§ What to work on
1. List every research institution named in the Globus data-sharing text below.
2. Write the next part of the Globus data-sharing text below, starting after its last sentence.

Globus is a service that provides reliable data transfer between sites, to include HPC, workstations, and users's devices (e.g. laptops). Globus also enables data sharing with external institutions. This wiki article is focused on how data can be shared from ODU HPC using Globus service. For general usage of Globus for data transfer between HPC and other computers, please see the Globus Connect documentation.
Example use cases:
A research group at ODU wants to share a dataset with collaborators at the XYZ University and ABC National Lab.
A researcher at ODU wants to make a set of files available publicly to U.S. research community via Globus.
Before enabling sharing, please create a directory somewhere inside your home directory or the relevant /RC/home
or /RC/group
storage location to contain the data you want to share. Let's called this the shared-directory. Place and organize all the data files in this directory (or its subdirectories). All files and subdirectories in this directory will be readable by the recipient of the data sharing.

§ Data extract
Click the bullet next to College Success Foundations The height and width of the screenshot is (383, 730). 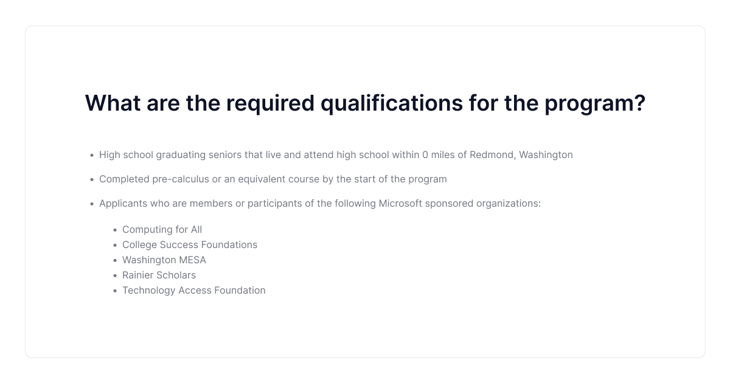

§ Responses for each task
1.
ODU
XYZ University
ABC National Lab

2.
¶ Example case
Let's present an example where an ODU user with ID
wpurwant
wants to share research data with his collaboration team, "DeapSECURE CyberTraining", at the "XYZ University". We will follow this example in the step-by-step how to below.In this example, the user prepares the files in the folder called
/home/wpurwant/Testbeds/Globus/folder01
.
CAUTION: Please read this section thoroughly, including the Security Considerations below in order to share data properly while avoding unintended data exposure!
After the data to be shared is staged, now it is time to share it with your collaborators! Please open Globus File Manager, located at https://app.globus.org/file-manager/ . Log in with your ODU MIDAS credentials (choose "Old Dominion University" under the "Use your existing organizational login"). Once logged in, navigate to the location where you can see the shared-directory. Click that directory, but do not enter into it.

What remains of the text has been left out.